Software is an essential part of many safety-critical systems. Modern cars and aircraft contain dozens of processors and millions of lines of computer software.

This lecture looks at the standards and guidance that are used when regulators certify these systems for use. Do these standards measure up to the recommendations of a report on Certifiably Dependable Software from the US National Academies? Are they based on sound computer science?

Lecture Date: Tuesday, 10th January 2017 – 6:00pm at The Museum of London, 150 London Wall, London, EC2Y 5HN

No reservations are required for this lecture. It will be run on a ‘first come, first served’ basis.
Doors will open 30 minutes before the start of the lecture.

 

DOWNLOADS:

Lecture Transcript (WORD FILE)Lecture Slides (PPT)View/add Comments

2 Responses

  1. Nick James

    Dear Professor Thomas,

    First of all, thank you for a fascinating lecture yesterday. I enjoy all of your lectures and yesterdays was particularly thought provoking. The insights on how we value life, and the contrast between the reality of politics and the course that logic would suggest were absolutely fascinating.

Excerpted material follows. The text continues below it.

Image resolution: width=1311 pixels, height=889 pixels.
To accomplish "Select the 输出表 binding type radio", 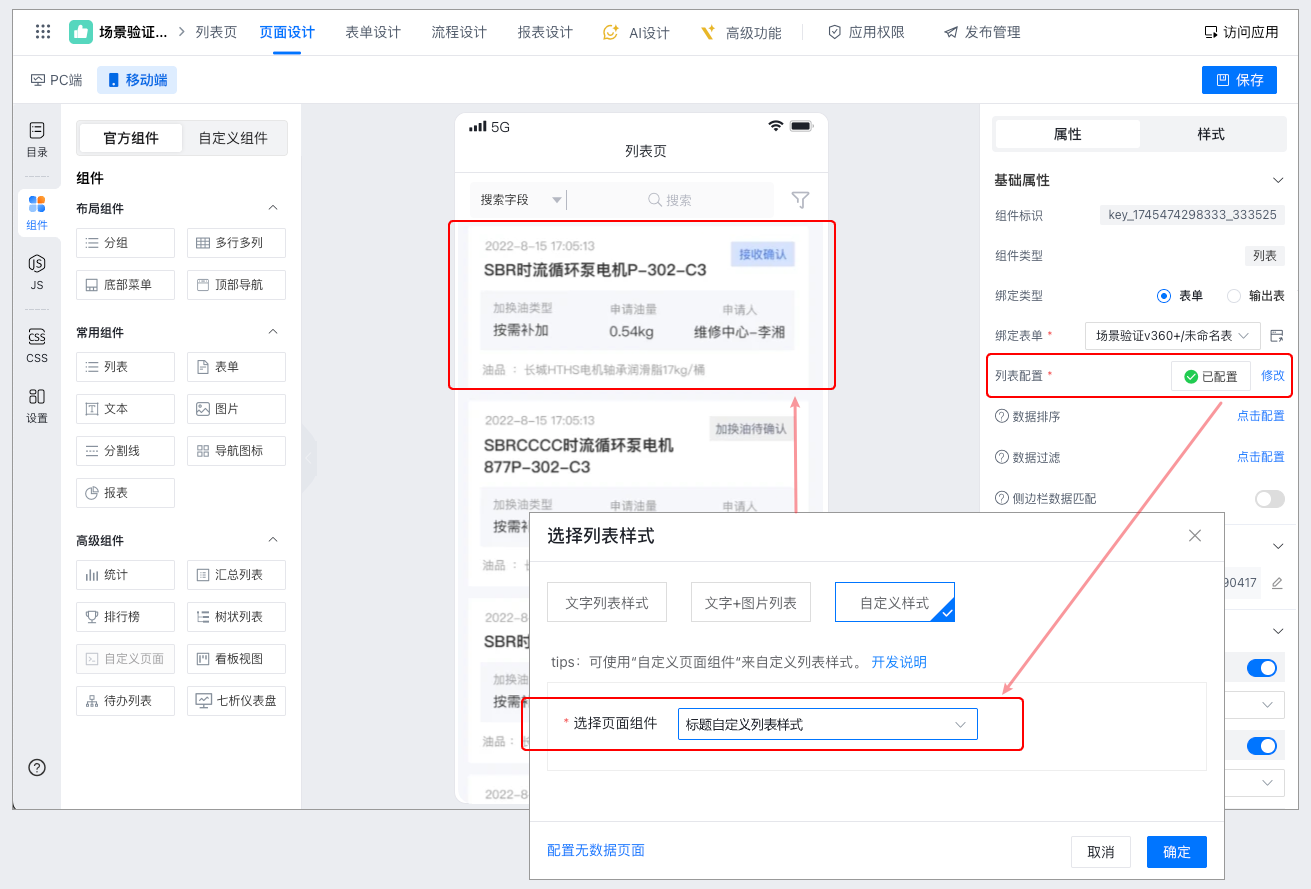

    The lecture provoked a couple of thoughts which I hope you don’t mind me sharing.

    I wonder if a useful distinction to use in the approach to safety in critical systems is the distinction between system and operator. You rightly say that, “in the old days” safety engineering was a matter of looking at dangerous states, and seeing what component failures could produce them. This is certainly true, but there was also the additional dimension of operator error. In a large system it is usually theoretically possible for an operator to take a number of actions which will, without any component failure, lead the system to a dangerous state. This can be dealt with by systems design (interlocks and state warnings etc), but is often also dealt with by process flows and secondary operator checks. Thus, there are two very distinct categories of failure. One caused by a failure of a component of the system, and one caused by a misuse of a correctly operating system.

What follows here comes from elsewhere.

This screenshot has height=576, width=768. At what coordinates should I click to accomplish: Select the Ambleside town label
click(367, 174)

    In software control systems this distinction has got a bit blurred, as the software has taken over some (if not all) of the functions of the operator. It seems to me that it might be useful to reinstate this distinction, as it may require different approaches.

    Software can fail because of what you might call component failures. A disc can crash, there can be a power failure, or a new set of circumstances can cause a branch of software to be traversed which contains a line of code that is simply incorrect. To some extent this can be dealt with by a classical safety approach. What is the likelihood of such a failure, and what do we need to do to ensure that such a failure does not lead to a dangerous state.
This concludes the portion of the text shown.